Un rôle à la hauteur du talent de Jamel Debousse ...
Si les théologiens débattaient naguère sur le sexe des anges, Luc Besson ne s'embarrasse guère de fioritures : Angela est une blonde sublime et court vêtue, déguisée en "pétasse", surgie en plein Paris pour sauver André du suicide mais aussi de lui-même. Car ce dernier est "au bout du rouleau" : escroc mythomane criblé de dettes, menacé par ses créanciers (parfait Gilbert Melki en caïd à sang froid), il ne voit d'autre issue à sa vie de "minable" qu'un plongeon dans la Seine. Seulement, un ange passe par là et le désespéré s'improvise sauveteur pour les beaux yeux d'une belle inconnue. Commence alors une balade crépusculaire dans un Paris presque désert (sublime photographie de Thierry Arbogast) où chacun se découvrira avant de basculer dans les bras de l'autre.
Si très vite, le récit et l'épilogue du film ne font guère de doutes, le cinéaste tente de sortir des sentiers battus grâce à son couple d'amoureux : sans tabous, son ange tentateur (le top model Rie Rasmussen découverte dans Femme fatale de Brian de Palma) ne recule devant rien pour renflouer les dettes abyssales de son nouveau protégé comme, par exemple, tapiner dans une boite à 1 000 euros la passe ! Tour à tour hâbleur et déprimé, princier et pathétique, généreux et étriqué, André est un beau personnage, lointain cousin des comédies italiennes des années 1960, incarné avec une touchante authenticité par un Jamel Debbouze charismatique dont la présence et le regard aimantent la caméra, au point que le film ressemble parfois à un clip publicitaire pour l'homme de Trappes.
Voilà pour le meilleur d'un film dont le message naïf, voire simpliste, laisse perplexe ("Ce qui compte, c'est la beauté intérieure", "Il faut s'aimer pour pouvoir aimer les autres" au fil de dialogues plutôt bavards pour un Besson?) mais dont la sincérité ne fait pas de doutes tant Luc Besson semble s'être projeté dans cette histoire au point de signer son film le plus personnel. André peut ainsi se voir comme le miroir du cinéaste dont le reflet, pas forcément flatteur, esquisse un pan de sa personnalité.

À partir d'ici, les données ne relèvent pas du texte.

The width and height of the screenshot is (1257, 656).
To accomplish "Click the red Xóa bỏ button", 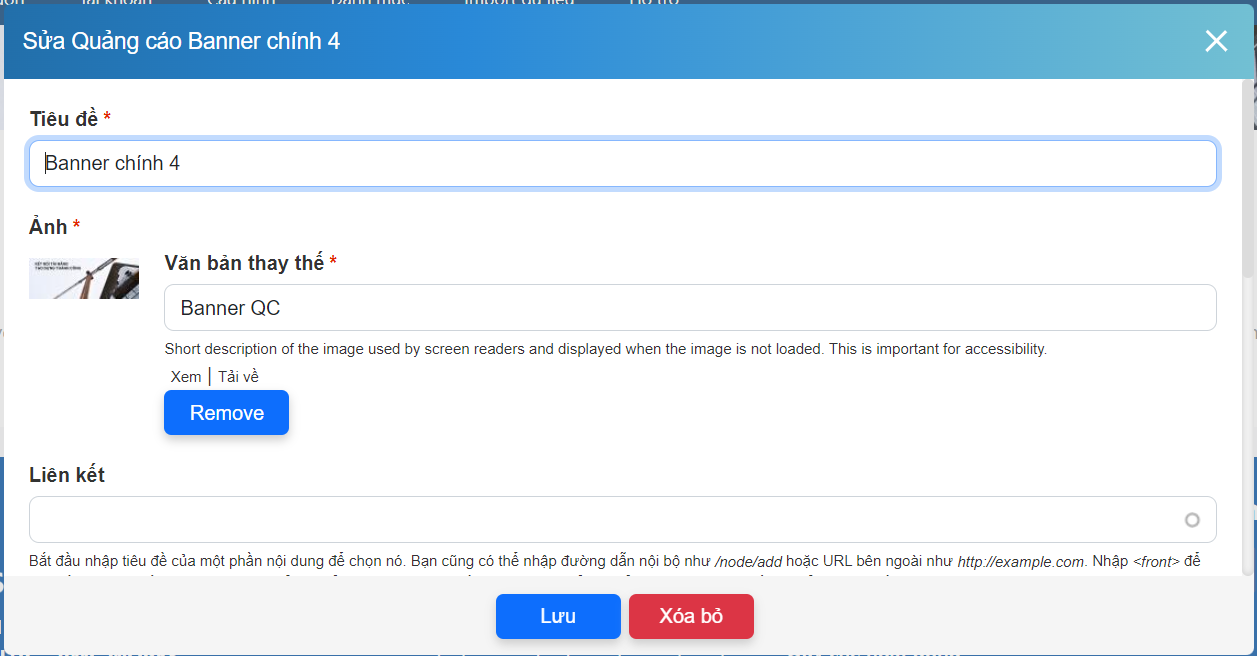I will pyautogui.click(x=691, y=616).
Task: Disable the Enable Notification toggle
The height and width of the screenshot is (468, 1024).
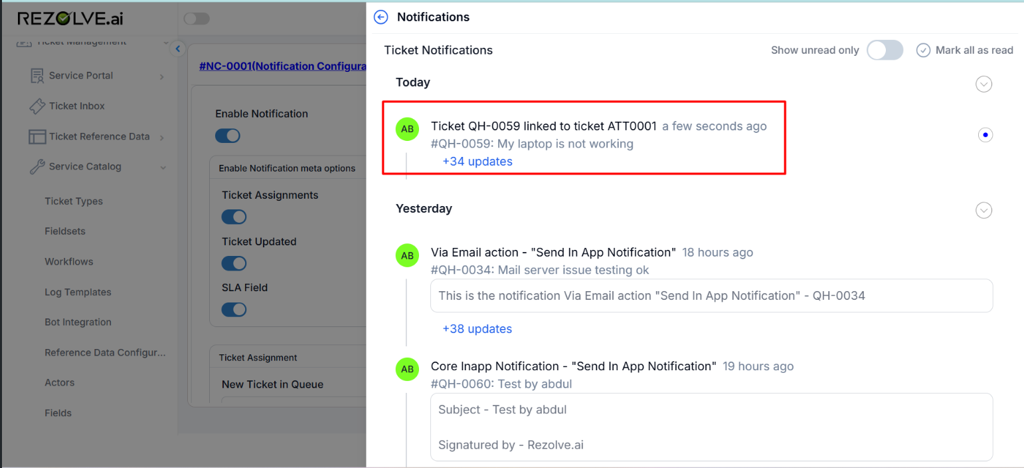Action: 228,135
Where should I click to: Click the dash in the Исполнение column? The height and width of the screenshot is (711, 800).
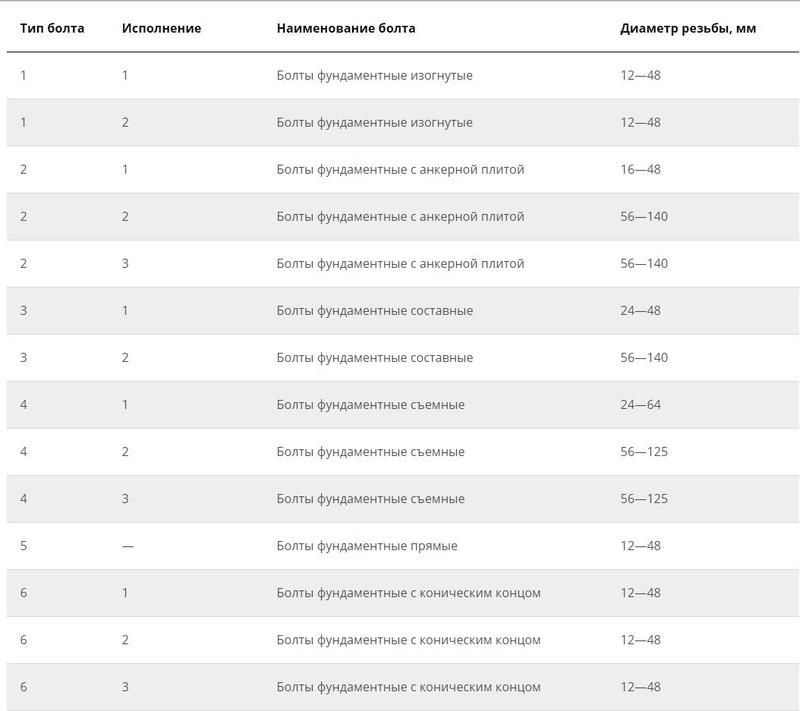coord(127,546)
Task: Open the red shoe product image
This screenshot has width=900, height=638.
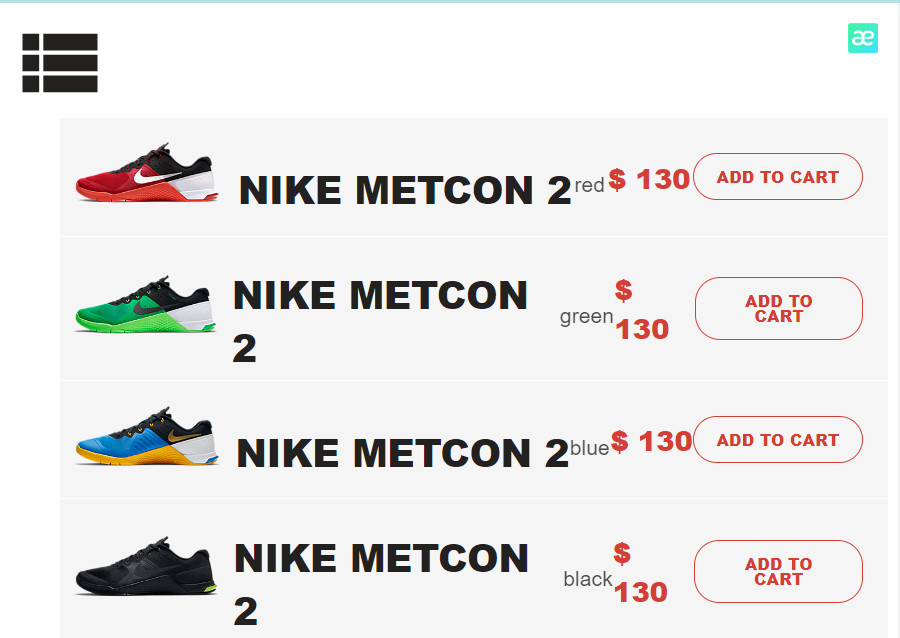Action: (147, 172)
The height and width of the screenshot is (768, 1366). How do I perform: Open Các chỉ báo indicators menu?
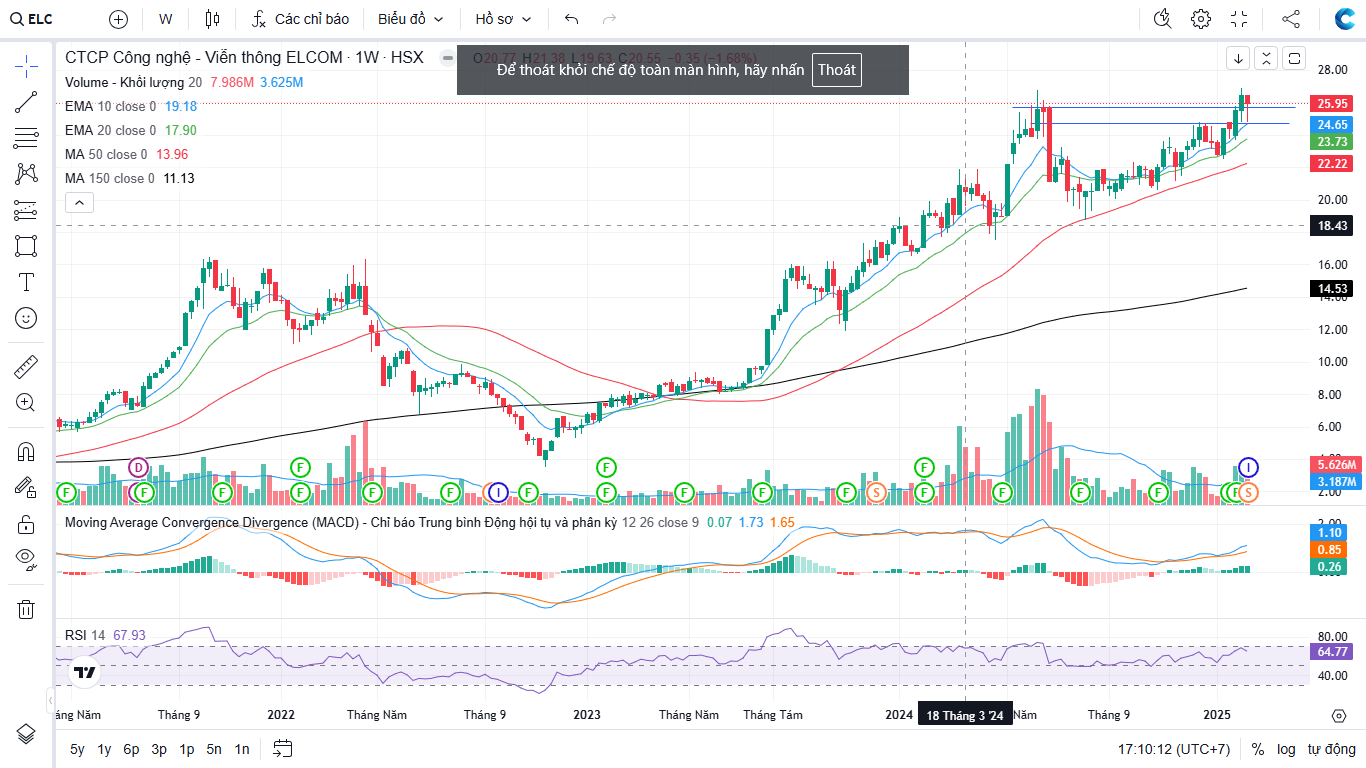301,19
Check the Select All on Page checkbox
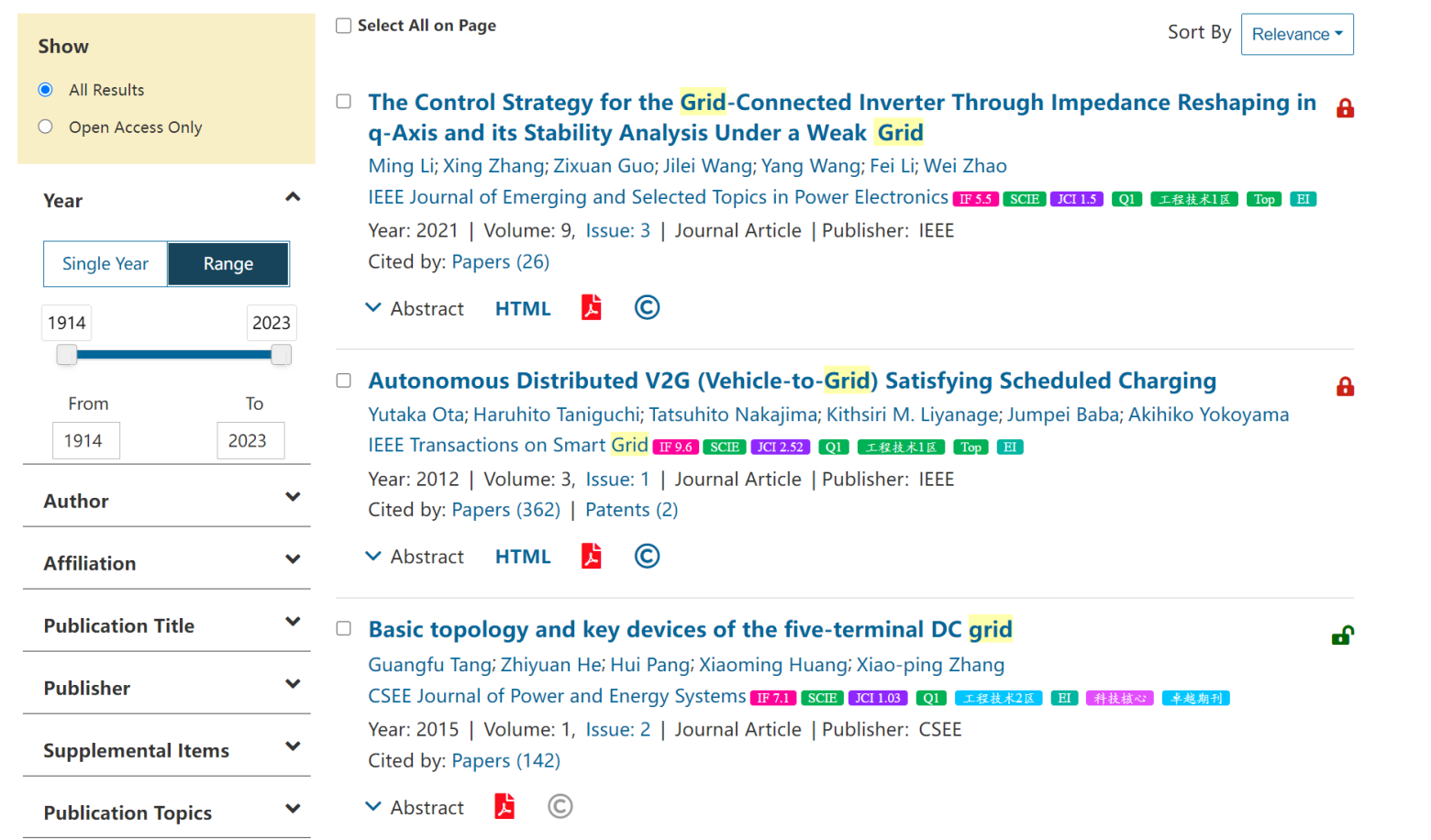Viewport: 1431px width, 840px height. [344, 26]
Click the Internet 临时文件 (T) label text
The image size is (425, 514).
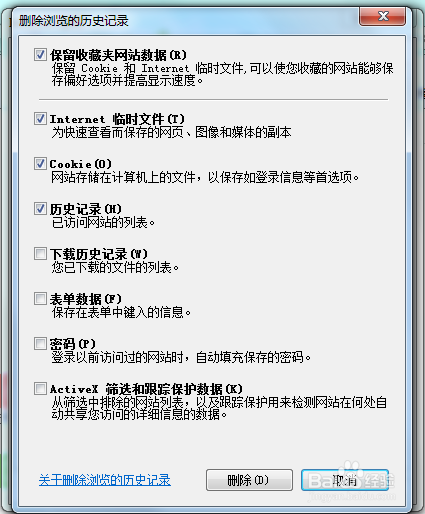click(117, 119)
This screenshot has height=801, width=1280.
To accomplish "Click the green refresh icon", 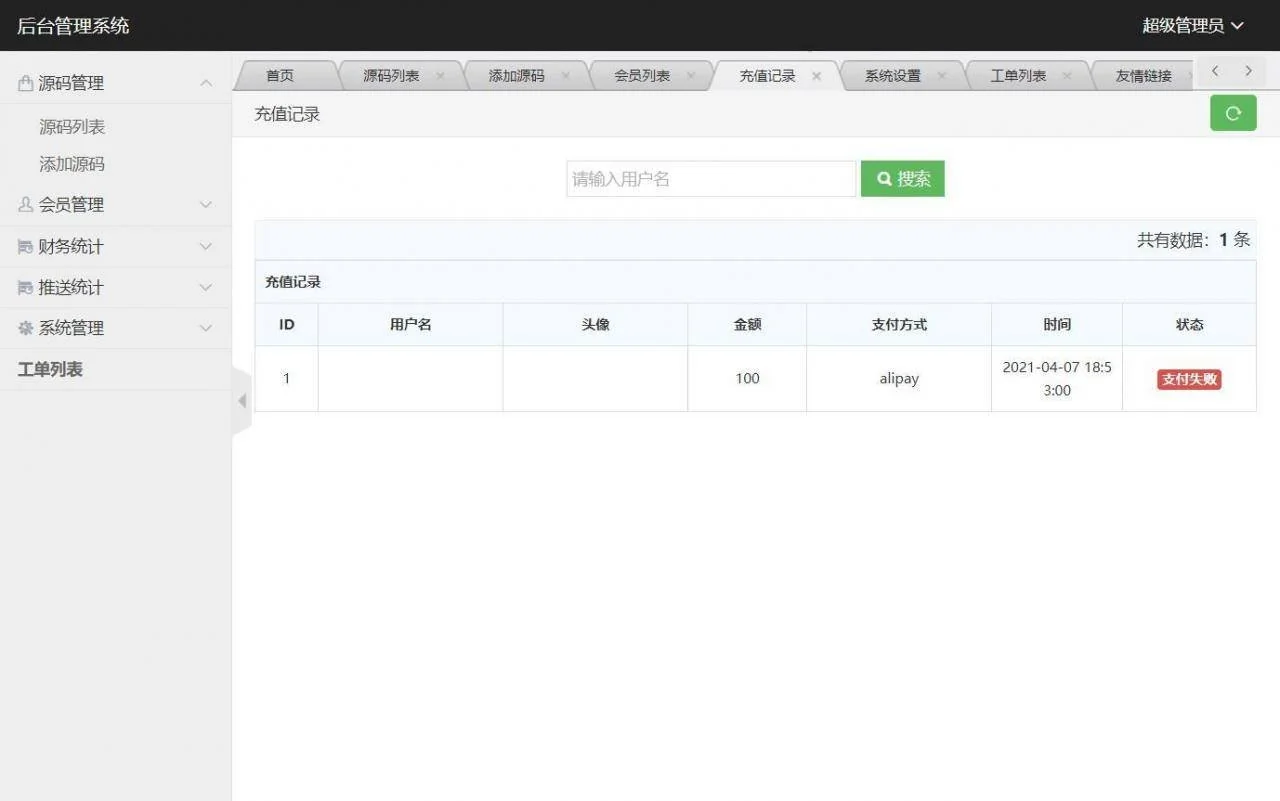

Dans ce jeu de dupes oscillant entre leurres et vérités ("J'en ai marre des mensonges? pour la première fois de ma vie, j'ai envie d'être vrai", avoue André à Angela), Luc Besson semble vouloir retrouver une virginité cinématographique, refaire un premier film dans l'urgence avec peu de moyens, afin de ressentir à nouveau les vibrations et l'essence de sa vocation de cinéaste. Une ambition hautement estimable mais malheureusement inaboutie pour une oeuvre qui donne à Jamel Debbouze un magnifique rôle à la hauteur de son immense talent.